Natural gas consumption continued to increase around the world in May, and liquefied natural gas (LNG) exports were up to help meet global demand, the International Energy Agency (IEA) reports.
The IEA says gross natural gas consumption increased 7.4 percent year over year in developed nations, defined as members of the Organization and Economic Cooperation and Development (OECD). Although natural gas consumption increased modestly during the COVID-19 pandemic, demand increased significantly as the global economy began to recover from the government mandated economic lockdowns associated with COVID-19.
Increased Americas’ Production, Exports
Led by the United States, with a growth in natural gas production of 5.2 percent in May, natural gas production increased in the OECD’s Americas’ region by 4.5 percent, compared to May of 2020.
By comparison, despite a growth in demand, natural gas production declined in both the OECD Europe and Oceana regions.
As a result, the OECD Americas increased its LNG exports by 34.6 percent year over year, to satisfy a 4.6 percent annual rate of growth in global LNG demand.
More Natural Gas, Lower Emissions
The Biden administration should embrace U.S. natural gas production and exports, says Merrill Matthews, Jr., Ph.D., resident scholar at the Institute for Policy Innovation, because it’s good for the America geopolitically and, if one is concerned about it, from a carbon dioxide emission perspective.
“The United States is by far the largest natural gas producer in the world, with Russia in second place, and while the U.S. is only the third largest LNG exporter, behind Australia and Qatar, the IEA projects the U.S. will also be the largest LNG exporter by 2025 – but only if it has markets,” Matthews said. “Not only has U.S.-produced natural gas for electricity generation helped us lower carbon emissions significantly, our ability to ship LNG overseas helps our allies lower their emissions.
“It also provides them with a dependable energy source that won’t be used as a political hammer to quell dissent – as Russia sometimes does,” said Matthews. “The ability to export LNG means U.S. producers have markets even if the U.S. economy slows, and knowing there are global markets encourages more production, which has the collateral benefit of keeping prices low for U.S. consumers.”
United States energy production is benefitting the entire world, in part by reducing poverty, says Dan Kish, a distinguished senior fellow at the Institute for Energy Research.
“The U.S. has become the world powerhouse in natural gas exports because of the hard work, sweat, and investment of our private sector once the federal government was told to butt out of the process,” Kish said. “There are tens of billions of dollars being invested into the infrastructure making this possible, providing tens of thousands of high-skilled jobs in communities across the nation.
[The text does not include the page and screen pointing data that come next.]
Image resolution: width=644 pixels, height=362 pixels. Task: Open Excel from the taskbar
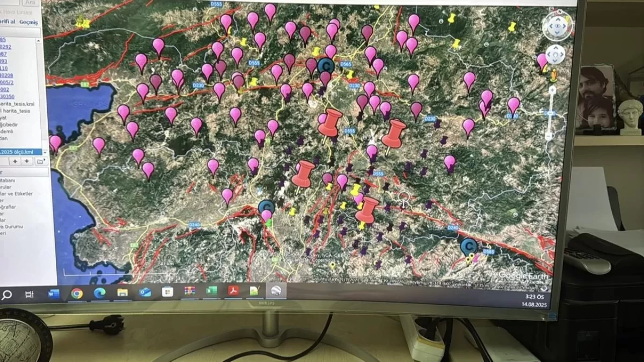click(x=212, y=291)
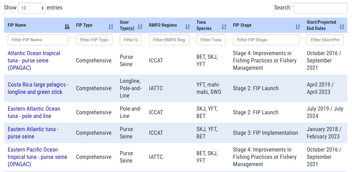Open Eastern Atlantic tuna purse seine link
Image resolution: width=352 pixels, height=172 pixels.
[33, 133]
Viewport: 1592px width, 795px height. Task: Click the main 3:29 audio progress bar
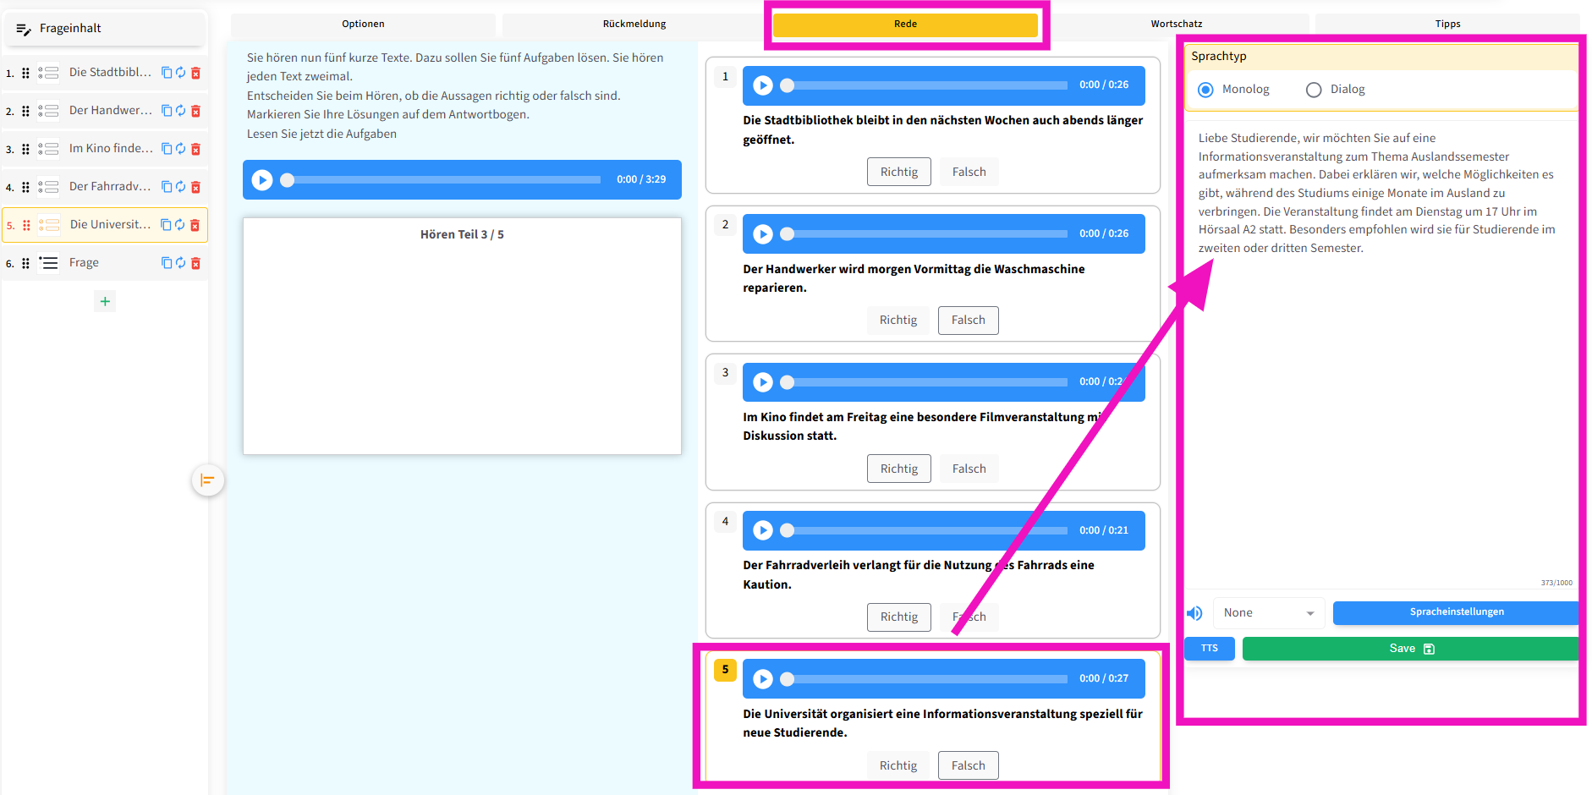point(444,180)

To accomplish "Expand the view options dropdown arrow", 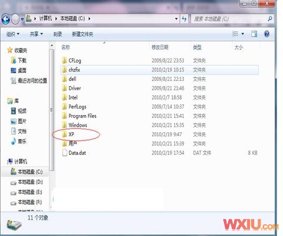I will 243,34.
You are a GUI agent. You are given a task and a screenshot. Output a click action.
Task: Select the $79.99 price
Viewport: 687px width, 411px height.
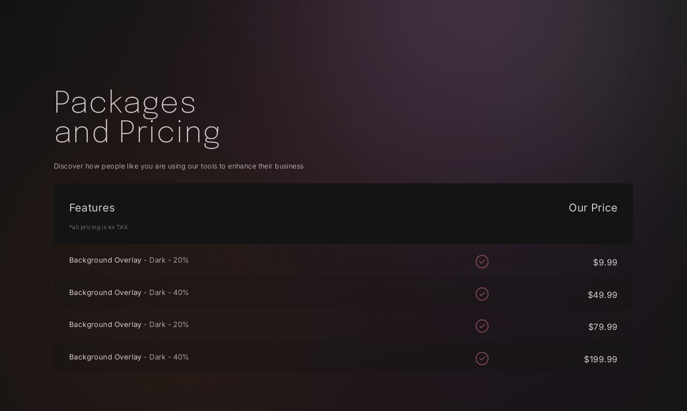pos(603,327)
“This helps the U.S. project our influence around the world and keeps people working here at home producing, transporting, and processing the natural gas we are so blessed to have in abundance,” Kish said. “The world is using more and more gas as economies around the world seek to raise their people out of poverty and make their lives better.”
‘An Attractive Option’
Sadly, the Biden administration is boosting Russia’s influence by attempting to shut down an industry that projects America’s humanitarian bona fides around the world, Kish says.
“The nations in Europe who have the most experience with the boot of Russia on their neck during the Communist decades are in tune to the perils of reliance upon Russia for their energy security, while those less familiar – such as Germany – are signing up for huge volumes of natural gas from the Russian state,” Kish said “American LNG provides an attractive option to those concerned about dependence on Russia.
“Dangerously, some in the U.S. are seeking bans on the use of natural gas, and the Biden administration has placed a moratorium on leasing on federal lands and waters totaling 2.46 billion acres,” Kish said. “The national and economic security of the United States and the welfare of the world’s poor appear to be unimportant to such people.”